I bit the bullet and bot a $200 8HP 3500 watt generator from Aldi's - its a chinese built one ( i know- shame on me...- figured if the motor goes can buy a briggs motor) a few months ago - just to run the fridge n freezer if the power goes out. 

So i opened the box, went thru and did my 'pre prep' to it ( sprayed PB blaster in the combustion chamber), added SAE 30 weight pennzoil to it , a little fresh gas and said "Here goes!" - unbelievably the second pull, NO choke and it fired right off and ran really amzazingly good. I put a load on the motor/generator a few times - for about an hour - adjusted its idle automatically till the gas ran out. I changed the oil, put fresh in, put some gas in, and again this time first pull fired right off. I cycled it again till the gas ran out of the carb and let it cool off before storing it in my shed- my next day off i should go out n fire it up again ( should run em a few times when they sit).


----------



## Hoodoo Valley (Nov 14, 2006)

That's the way the new Honda is. It fires right up with the starter or the recoil. The Generac on the other hand, has no starter, just the recoil, and has been a hard starter right from the get go. I just keep on cranking it and eventually it starts up, but if you try it in very cold weather, it won't fire at all. Ever! I should maybe check to see that the choke fully closes. With the new generator here now, I'm not too concerned about the Generac, which has a Suzuki motor on it, being too reliable. It's just a trasher in essence and one to loan out if a friend needs a generator for something. That's how the front panal got broke, when one of my life long friends borrowed it for a camping trip.

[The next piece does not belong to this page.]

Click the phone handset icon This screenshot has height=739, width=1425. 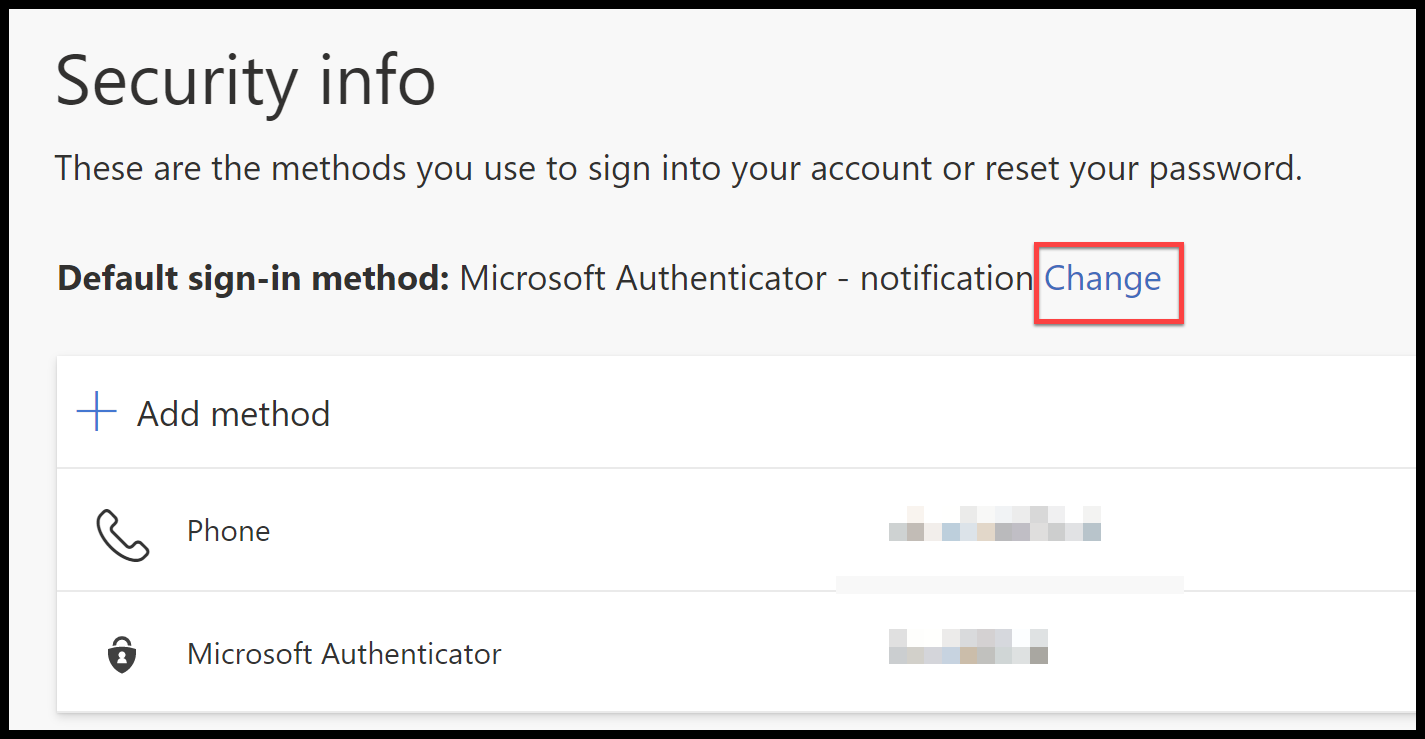click(x=122, y=534)
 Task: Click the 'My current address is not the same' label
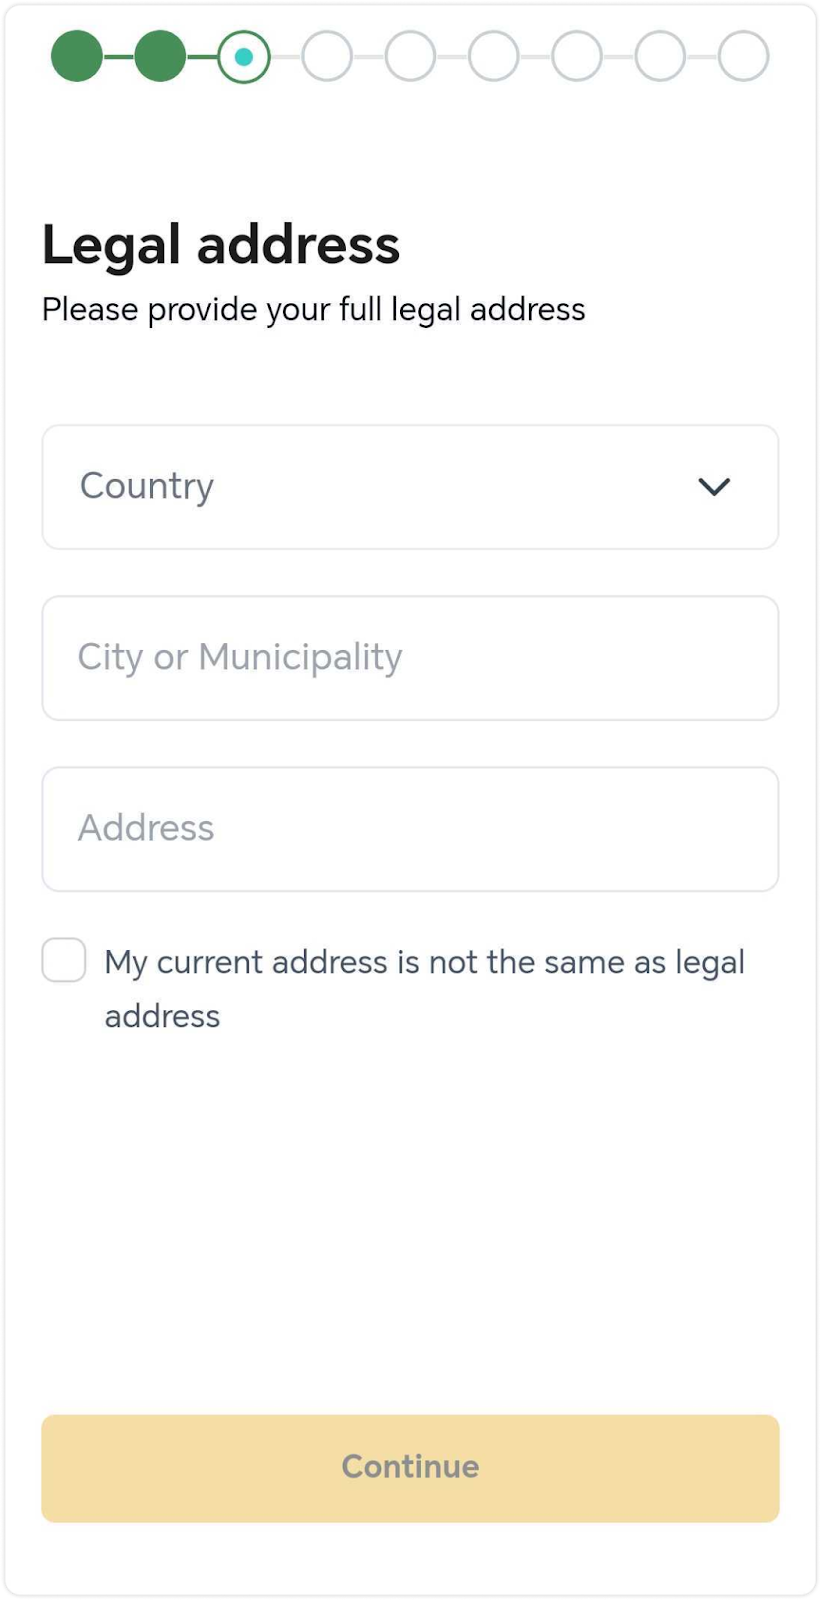(x=425, y=989)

I have a big stump that I need to get some holes drilled in for eleminating the eye sore, and was thinking about running 600 feet of cord (yes, I actually have that much cords!) out to the stump, then just decided to get this Generac in top notch condition and haul that out there instead. I'll be keeping you all up to speed on this project as I figure it all out.


----------



## rsmith335 (Jun 2, 2010)

TB you have a Southern generator. I think your chocke is screwed up. Put a bag over the air breather ( not your wife ) and try to pull start and see what happens. ( don't seal off completly )


----------